28-Year-Old SBA Policy Restricts Small Business

It's tough to explain why the Small Business Administration favors banks over non-banks in its flagship SBA 7(a) loan program. For the last 28 years, the SBA has refused to license a single new non-bank lender and has restricted the ability of existing non-bank 7(a) lenders to finance their portfolios.

Since 1982, the SBA has been working to solve its 1970s operational problems by limiting the number of non-bank 7(a) licenses at 14. This Reagan Administration era policy was adopted in response to perceived poor management and high losses of the SBA during the preceding Carter Administration. Oddly, the SBA and it's Congressional overseers haven't seriously considered whether a restricted access policy still makes sense.

So while non-banks can't become licensed 7(a) lenders, literally thousands of banks only need to fill out a few forms to get into the program.

The SBA 7(a) program is the most popular source of SBA backed loans and liquidity and according to Karen Mills, the SBA Administrator, the most important program that the SBA runs. Through the 7(a) program, the SBA provides 90% loan guarantees on loans up to $5 million in size and delivers liquidity to thousands of businesses that might otherwise be frozen out of the lending markets.

The SBA 7(a) program is a great way for sick banks to be able to make loans but is only marginally useful for healthy banks. Healthy banks don't need the SBA 7(a) program to lend money to small business because they don't need the liquidity that the SBA guarantee provides and they have plenty of capital to support their loan portfolios.

On the other hand, unhealthy banks make a lot of SBA 7(a) loans because the program solves two problems for weak institutions, a lack of capital and liquidity. Banks can both reduce their equity requirement and raise liquidity by selling the government guaranteed portion of newly originated SBA 7(a) loans into the secondary markets.

The SBA 7(a) program should be generating massive interest from healthy non-bank lenders which could get a lot of liquidity in the hands of small business owners.

Non-bank lenders don't have the advantage of funding through insured deposits and the SBA 7(a) program should largely eliminate that disadvantage.

But, instead of being able to manage funding without interference from the SBA, current non-bank lenders must get SBA permission before using their SBA 7(a) loans for liquidity.

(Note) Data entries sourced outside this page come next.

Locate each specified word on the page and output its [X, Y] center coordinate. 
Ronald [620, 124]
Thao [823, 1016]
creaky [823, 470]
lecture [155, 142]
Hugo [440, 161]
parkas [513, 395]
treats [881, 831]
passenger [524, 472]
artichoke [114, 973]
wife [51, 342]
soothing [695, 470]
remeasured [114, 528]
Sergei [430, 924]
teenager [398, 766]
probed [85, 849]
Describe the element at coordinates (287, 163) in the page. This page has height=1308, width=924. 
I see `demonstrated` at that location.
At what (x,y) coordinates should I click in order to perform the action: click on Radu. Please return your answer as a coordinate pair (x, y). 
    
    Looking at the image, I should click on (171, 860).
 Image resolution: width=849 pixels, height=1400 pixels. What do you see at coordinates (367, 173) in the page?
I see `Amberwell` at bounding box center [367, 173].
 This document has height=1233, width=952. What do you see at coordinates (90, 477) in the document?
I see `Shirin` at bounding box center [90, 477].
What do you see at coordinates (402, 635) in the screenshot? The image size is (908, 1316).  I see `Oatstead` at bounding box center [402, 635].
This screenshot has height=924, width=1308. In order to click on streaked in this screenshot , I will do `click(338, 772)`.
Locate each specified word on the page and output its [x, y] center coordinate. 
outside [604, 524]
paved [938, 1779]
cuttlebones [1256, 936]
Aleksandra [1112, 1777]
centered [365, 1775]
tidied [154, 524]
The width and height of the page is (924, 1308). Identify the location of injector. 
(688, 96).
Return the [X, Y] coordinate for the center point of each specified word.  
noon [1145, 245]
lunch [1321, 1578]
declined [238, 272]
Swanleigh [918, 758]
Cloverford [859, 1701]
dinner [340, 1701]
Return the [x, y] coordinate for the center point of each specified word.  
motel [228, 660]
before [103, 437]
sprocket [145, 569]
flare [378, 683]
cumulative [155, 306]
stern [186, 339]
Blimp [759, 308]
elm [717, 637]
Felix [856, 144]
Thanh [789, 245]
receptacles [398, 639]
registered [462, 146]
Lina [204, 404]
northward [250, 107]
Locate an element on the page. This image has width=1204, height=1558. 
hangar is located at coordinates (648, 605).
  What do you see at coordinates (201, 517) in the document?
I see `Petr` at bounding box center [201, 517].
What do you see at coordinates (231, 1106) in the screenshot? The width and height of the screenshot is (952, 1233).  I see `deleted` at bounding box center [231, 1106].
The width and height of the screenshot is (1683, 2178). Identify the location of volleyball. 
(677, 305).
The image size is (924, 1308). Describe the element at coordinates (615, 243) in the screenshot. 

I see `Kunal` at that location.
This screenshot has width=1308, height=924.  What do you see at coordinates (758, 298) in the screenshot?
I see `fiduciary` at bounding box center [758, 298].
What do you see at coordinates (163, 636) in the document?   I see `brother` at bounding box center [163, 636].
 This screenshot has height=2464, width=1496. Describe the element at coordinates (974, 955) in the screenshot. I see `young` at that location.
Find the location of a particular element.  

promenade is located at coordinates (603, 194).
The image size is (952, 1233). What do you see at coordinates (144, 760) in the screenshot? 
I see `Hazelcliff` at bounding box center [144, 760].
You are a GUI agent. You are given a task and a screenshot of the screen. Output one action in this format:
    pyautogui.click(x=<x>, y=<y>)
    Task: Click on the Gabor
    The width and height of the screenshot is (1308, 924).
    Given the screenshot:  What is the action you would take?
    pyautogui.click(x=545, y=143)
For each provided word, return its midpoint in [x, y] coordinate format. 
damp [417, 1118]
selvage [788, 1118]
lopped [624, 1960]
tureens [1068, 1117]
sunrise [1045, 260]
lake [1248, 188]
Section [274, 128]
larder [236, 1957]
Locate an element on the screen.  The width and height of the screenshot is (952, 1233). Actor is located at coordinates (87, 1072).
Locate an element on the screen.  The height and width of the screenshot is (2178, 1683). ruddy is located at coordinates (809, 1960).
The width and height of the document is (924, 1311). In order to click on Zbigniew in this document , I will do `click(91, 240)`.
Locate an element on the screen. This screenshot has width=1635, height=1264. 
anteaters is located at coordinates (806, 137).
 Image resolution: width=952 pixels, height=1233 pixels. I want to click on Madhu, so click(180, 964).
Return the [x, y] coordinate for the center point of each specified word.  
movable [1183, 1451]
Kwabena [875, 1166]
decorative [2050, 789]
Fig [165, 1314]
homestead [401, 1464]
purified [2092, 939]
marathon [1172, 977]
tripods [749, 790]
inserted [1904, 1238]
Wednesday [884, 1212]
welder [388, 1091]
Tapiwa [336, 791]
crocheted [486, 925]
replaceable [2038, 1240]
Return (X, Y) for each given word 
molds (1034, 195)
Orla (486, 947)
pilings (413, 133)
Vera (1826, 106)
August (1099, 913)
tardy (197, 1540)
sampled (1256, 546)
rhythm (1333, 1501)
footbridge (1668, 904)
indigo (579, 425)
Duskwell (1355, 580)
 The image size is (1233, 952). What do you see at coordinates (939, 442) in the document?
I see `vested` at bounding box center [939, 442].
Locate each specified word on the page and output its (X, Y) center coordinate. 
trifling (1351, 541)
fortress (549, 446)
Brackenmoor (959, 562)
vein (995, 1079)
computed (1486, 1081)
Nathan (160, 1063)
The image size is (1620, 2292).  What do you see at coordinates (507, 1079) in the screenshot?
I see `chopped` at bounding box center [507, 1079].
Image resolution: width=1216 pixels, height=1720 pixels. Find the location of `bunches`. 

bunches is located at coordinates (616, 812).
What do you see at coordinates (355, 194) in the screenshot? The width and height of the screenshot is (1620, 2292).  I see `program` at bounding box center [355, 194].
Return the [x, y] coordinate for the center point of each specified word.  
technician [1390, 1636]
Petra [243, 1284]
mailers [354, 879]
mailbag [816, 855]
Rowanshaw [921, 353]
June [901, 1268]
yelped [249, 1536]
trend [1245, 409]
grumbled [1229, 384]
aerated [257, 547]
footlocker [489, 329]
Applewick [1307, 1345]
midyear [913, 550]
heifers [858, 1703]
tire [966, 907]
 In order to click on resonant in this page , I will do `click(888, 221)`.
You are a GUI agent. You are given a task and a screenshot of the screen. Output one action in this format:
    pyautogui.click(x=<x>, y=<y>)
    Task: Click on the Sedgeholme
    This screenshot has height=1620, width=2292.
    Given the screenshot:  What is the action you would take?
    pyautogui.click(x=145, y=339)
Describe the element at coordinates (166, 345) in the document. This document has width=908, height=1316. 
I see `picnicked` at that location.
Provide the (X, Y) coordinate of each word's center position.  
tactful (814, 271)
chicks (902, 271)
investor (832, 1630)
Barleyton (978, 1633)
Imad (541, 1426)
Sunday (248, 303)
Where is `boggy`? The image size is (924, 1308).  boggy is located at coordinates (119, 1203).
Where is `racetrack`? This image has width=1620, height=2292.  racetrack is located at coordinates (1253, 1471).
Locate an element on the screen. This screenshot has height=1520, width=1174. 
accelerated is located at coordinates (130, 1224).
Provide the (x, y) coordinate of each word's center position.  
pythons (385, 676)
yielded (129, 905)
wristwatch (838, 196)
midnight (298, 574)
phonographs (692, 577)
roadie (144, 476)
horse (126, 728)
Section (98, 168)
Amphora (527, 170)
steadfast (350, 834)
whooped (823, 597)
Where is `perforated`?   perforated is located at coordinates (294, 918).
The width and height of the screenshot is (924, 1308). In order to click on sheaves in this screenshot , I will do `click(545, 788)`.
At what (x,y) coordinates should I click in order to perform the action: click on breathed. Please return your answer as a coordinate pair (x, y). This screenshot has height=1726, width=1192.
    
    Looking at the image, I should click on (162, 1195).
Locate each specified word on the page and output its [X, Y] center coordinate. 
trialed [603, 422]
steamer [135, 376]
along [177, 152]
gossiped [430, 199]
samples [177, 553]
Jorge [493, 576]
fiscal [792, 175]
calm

The SBA regulatory process for the 14 existing non-bank lenders is generally perceived to be cumbersome and slow and takes away most of the advantage of being a SBA 7(a) lender.

As a result, since 1982, the SBA has been hitting non-bank lenders with a one-two punch. They have refused to license new lenders and have rationed liquidity for existing lenders.

How could it possibly be a good idea for the SBA to continue to prevent healthy, well capitalized and well managed non-banks from participating in the 7(a) program while being the back door bailout of choice for weak and failing depository institutions? Especially in light of the Obama Administration emphasis on job creation through the growth of small business and bi-partisan support for the small business sector of our economy.

Now is the time for the SBA and its Congressional oversight committee to ditch the 28-year-old restricted access policy and instead bring all healthy lenders into its flagship 7(a) program.